Beide Piloten sind sich einig: So kann es nicht weitergehen. «Ein zweiter Lockdown und dass sich die Flugbranche nicht erholt, wäre mein absolutes Horrorszenario», sagt Ryhiner. Fischer belastet die Ungewissheit: «Niemand kann wirklich einschätzen, wann das endet. Das ist beängstigend.» Beide vermissen das Fliegen und das Reisen. «Gerade im grauen Winter wäre mir das Fliegen wichtig, denn bei uns in der Branche scheint immer die Sonne», sagt Fischer. 

Trotz den Massnahmen, die Christoph Ryhiner in seinem Beruf einschränken, versteht er, wie notwendig die vom Bundesrat beschlossenen Massnahmen sind. «Es geht um das Gesundheitswesen. Ich möchte nicht entscheiden müssen, wer überleben darf und wer nicht», sagt Ryhiner. Er sei froh, wenn man einen zweiten Lockdown mit den Massnahmen verhindern könnte.

Wie soll es weitergehen?

Kenny Fischer wagt einen Blick in die Zukunft. «Ich hoffe sehr, dass die Reisebeschränkungen auf europäischer Ebene harmonisiert werden und es bald Schnelltests auf Flughäfen geben wird.» Christoph Ryhiner wartet hingegen auf eine Impfung, um das Virus in den Griff zu bekommen. Ihn beschäftigt aber auch die Frage, wie es weitergeht. «Ich befürchte, das wird nicht das letzte Virus gewesen sein, das unsere Welt lahmlegt.» Deshalb müssten wir lernen, damit zu leben, meint Ryhiner.

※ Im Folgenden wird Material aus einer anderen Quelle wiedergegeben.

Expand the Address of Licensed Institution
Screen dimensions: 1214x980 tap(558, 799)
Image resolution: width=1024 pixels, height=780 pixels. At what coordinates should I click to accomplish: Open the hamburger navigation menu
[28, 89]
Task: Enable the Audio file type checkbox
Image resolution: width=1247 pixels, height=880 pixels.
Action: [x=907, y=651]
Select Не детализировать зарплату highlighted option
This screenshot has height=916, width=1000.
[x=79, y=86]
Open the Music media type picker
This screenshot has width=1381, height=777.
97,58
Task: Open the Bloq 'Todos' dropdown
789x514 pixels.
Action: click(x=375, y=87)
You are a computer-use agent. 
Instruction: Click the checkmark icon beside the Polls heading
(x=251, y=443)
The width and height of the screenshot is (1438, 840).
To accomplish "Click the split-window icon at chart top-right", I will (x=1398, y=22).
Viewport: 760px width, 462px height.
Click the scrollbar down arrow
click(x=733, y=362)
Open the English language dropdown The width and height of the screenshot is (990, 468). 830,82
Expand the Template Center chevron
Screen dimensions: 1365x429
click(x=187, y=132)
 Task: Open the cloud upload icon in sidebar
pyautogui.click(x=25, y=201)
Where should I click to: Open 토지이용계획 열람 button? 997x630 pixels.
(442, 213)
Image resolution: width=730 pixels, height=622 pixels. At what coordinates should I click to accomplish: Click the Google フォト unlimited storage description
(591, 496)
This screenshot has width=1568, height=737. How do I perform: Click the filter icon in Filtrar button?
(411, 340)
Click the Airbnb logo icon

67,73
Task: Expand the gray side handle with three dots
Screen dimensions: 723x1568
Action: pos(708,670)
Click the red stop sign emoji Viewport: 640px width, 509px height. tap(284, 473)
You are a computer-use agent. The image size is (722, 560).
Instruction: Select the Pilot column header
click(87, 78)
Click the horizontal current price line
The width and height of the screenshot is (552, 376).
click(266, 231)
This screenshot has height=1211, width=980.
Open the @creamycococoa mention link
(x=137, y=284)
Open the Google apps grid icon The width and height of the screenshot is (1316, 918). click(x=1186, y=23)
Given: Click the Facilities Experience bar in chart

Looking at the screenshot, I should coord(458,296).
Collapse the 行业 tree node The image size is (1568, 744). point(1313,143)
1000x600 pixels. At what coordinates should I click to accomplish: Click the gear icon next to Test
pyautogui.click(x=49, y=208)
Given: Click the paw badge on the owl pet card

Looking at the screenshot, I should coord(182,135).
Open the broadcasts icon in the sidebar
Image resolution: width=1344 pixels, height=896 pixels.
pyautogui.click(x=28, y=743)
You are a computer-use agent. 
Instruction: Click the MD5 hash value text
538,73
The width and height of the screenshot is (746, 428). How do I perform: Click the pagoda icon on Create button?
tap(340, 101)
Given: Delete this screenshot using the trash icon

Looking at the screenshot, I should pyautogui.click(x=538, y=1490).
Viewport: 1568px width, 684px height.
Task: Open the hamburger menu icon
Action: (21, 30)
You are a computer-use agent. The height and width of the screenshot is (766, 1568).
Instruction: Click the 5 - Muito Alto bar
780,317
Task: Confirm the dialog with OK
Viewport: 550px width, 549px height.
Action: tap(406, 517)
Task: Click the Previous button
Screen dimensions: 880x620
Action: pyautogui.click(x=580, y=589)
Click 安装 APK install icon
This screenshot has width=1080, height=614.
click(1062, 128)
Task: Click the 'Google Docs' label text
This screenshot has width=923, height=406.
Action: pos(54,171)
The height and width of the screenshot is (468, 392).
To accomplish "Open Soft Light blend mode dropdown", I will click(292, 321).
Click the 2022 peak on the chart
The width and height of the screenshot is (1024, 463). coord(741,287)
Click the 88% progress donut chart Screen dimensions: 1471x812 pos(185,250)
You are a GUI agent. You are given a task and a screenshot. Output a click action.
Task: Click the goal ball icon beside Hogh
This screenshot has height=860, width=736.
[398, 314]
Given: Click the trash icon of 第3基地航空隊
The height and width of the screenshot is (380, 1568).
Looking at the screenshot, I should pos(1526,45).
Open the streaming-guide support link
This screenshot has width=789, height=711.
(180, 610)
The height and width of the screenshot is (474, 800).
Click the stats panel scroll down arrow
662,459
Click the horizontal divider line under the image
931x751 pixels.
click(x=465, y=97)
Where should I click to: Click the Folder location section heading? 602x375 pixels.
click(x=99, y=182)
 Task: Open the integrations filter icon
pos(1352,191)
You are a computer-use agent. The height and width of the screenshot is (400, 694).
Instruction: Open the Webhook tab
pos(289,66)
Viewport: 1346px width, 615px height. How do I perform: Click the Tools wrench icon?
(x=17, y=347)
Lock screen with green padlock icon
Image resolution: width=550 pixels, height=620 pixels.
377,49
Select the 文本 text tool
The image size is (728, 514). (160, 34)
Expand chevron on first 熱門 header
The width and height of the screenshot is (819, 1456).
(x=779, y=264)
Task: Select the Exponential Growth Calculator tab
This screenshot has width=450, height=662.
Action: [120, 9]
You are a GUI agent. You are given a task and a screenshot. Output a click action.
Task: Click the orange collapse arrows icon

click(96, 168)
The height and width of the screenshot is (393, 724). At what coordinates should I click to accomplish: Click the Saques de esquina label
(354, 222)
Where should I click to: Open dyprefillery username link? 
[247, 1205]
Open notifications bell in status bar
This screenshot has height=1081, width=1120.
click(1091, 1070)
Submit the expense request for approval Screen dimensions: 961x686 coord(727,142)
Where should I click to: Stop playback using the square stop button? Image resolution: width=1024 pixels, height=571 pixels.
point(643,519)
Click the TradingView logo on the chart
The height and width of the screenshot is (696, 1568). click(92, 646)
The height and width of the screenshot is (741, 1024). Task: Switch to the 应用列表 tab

Fischer ist noch immer in Kurzarbeit, deshalb musste er ausweichen und arbeitet parallel bei der Stöcklin AG. «Man könnte sagen, ich habe das Cockpit gegen einen Gabelstapler eingetauscht.» Aus seiner Sicht dauert es noch, bis sich die Flugbranche von diesem Schock erholt hat. «Fliegen wird in den nächsten Jahren bestimmt anders sein.»